We’ve heard a lot this campaign cycle about Democrats making this a “national election.” About Republicans’ incompetent mishandling of Katrina, the Administration’s continued dishonesty about Iraq and now the arrogance of leadership highlighted by the Foley affair. We’ve heard weekly horse-race updates about who will control Congress in January.
What we haven’t heard much about is abortion.
But this election cycle, we also face a national right-wing effort to turn the clock back on reproductive rights, using the same brew of bad science, misleading “facts” and paternalistic attitudes toward Americans–in this case, women–that we’ve seen for the last five years.
South Dakota, where earlier this year the legislature passed an abortion ban so restrictive it makes even pre-Roe v. Wade laws seem enlightened, is the epicenter of this effort. The law provides no exceptions: not for rape, not for incest, not in cases of severe fetal abnormality, not even to protect the woman’s health. Doctors can be charged with a felony and be sentenced to five years in prison just for doing what medical training and ethics demand of them: referring a pregnant woman for a health-saving abortion.
I have written a great deal about my own story: how before Roe v. Wade, as a mother of three, abandoned by my husband and pregnant, I made the difficult, personal decision to have an abortion. What happens to that woman today? What about the mother and wife who is diagnosed with cancer while she is pregnant? What about the daughter or sister who is raped?
A broad coalition of doctors, teachers, ministers, homemakers, local and national leaders has come together to oppose this ban.
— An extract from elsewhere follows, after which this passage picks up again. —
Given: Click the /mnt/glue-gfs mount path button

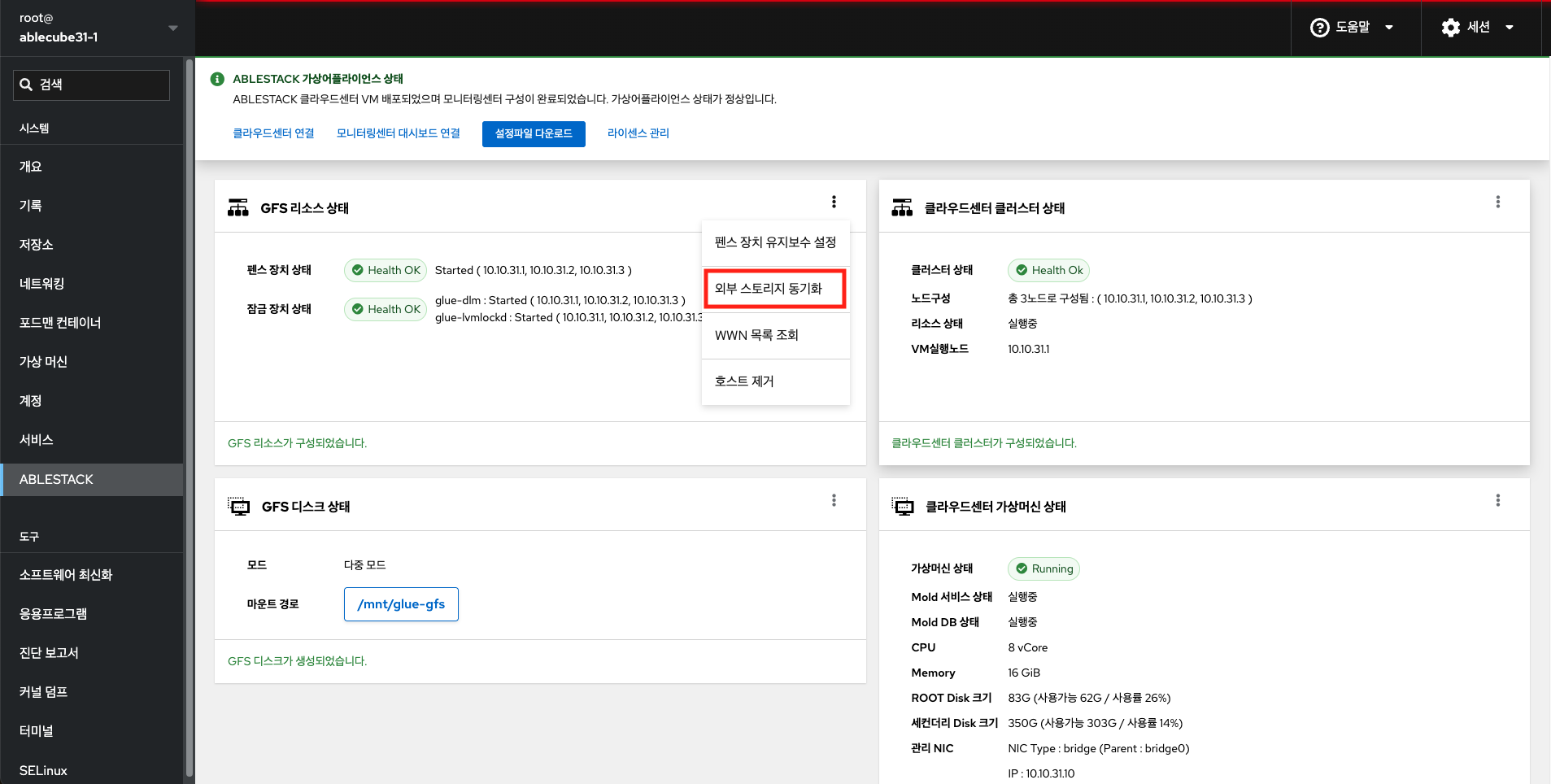Looking at the screenshot, I should [401, 604].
They forced it onto the November ballot and, despite an ocean of right-wing money pouring in, are within striking distance of seeing the ban rejected.
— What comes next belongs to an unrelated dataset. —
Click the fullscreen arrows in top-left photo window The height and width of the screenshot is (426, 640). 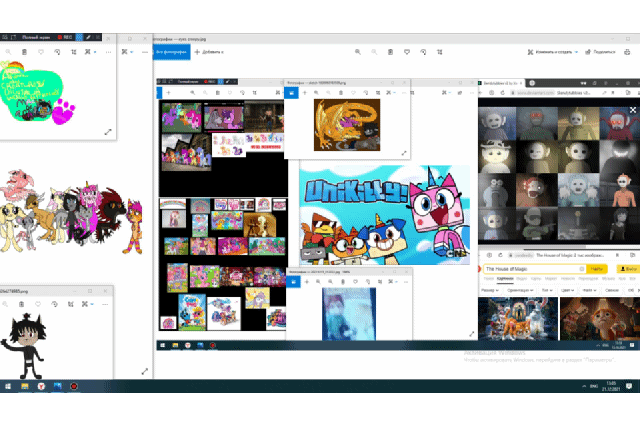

South Dakota abortion-ban organizers have made their case using antiquated ideas about women and flat-out lies about science and medicine. They ignore every consensus of the scientific community to argue that abortion causes abnormal rates of breast cancer, depression and even suicidal thoughts.
But what ought to be more frightening for women everywhere is the foundation on which they base those arguments: Women, they say, are incapable of making a rational decision to terminate a pregnancy, because it is in women’s “nature” to care for children. Antiabortion laws, therefore, are “protecting women’s rights” from predatory husbands, boyfriends and abortion providers. Yale Law School professor Riva Siegel has documented how antiabortion activists hope to use this rhetorical frame to “take back” the words “freedom” and “choice,” in the process taking back more than a century of struggle to establish women as rational, thoughtful actors capable of making moral choices on our own behalf.
The worst mistake progressives can make is to assume either that this terrible law will fall of its own weight or that it is an isolated case that needn’t worry the rest of the nation. More than a dozen other state legislatures, including Ohio and Missouri, have similarly draconian legislature pending.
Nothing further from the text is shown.